**Task statement**:
Write out, word for word, the part of the listing below that opens with the line containing "Identify the location" and closes at the end of the listing. Leave the pictures out of your copy.

**Data to process**:

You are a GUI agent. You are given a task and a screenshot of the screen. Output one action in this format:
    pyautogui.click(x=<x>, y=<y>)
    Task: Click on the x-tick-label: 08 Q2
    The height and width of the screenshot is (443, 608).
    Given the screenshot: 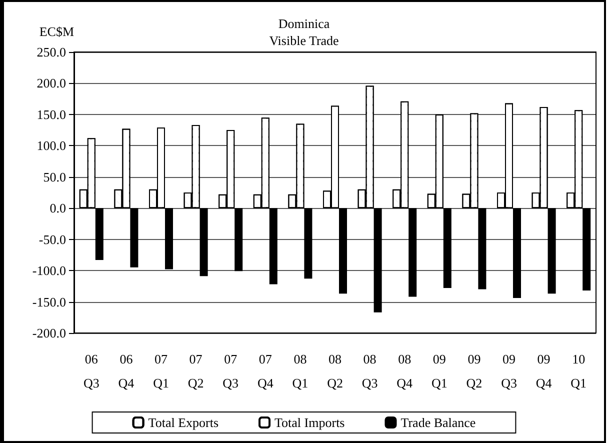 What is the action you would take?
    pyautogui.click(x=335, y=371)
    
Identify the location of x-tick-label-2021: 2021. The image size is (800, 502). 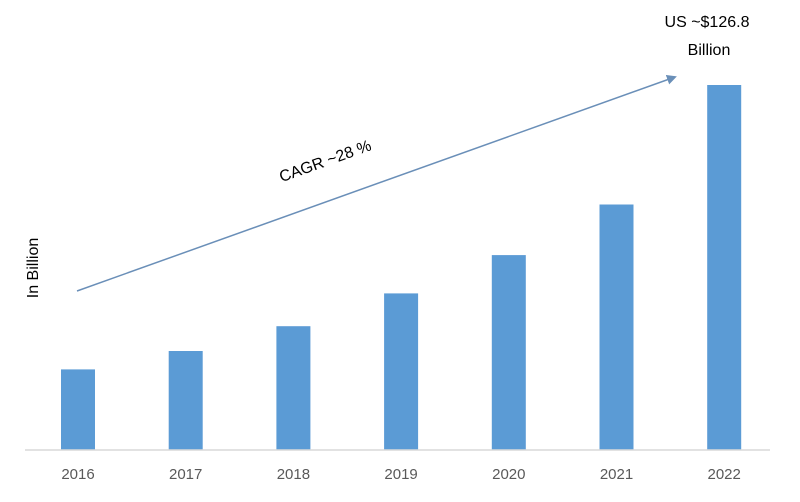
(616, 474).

**Solution for this problem**:
Identify the location of x-tick-label-2021: 2021. The image size is (800, 502). 
(616, 474).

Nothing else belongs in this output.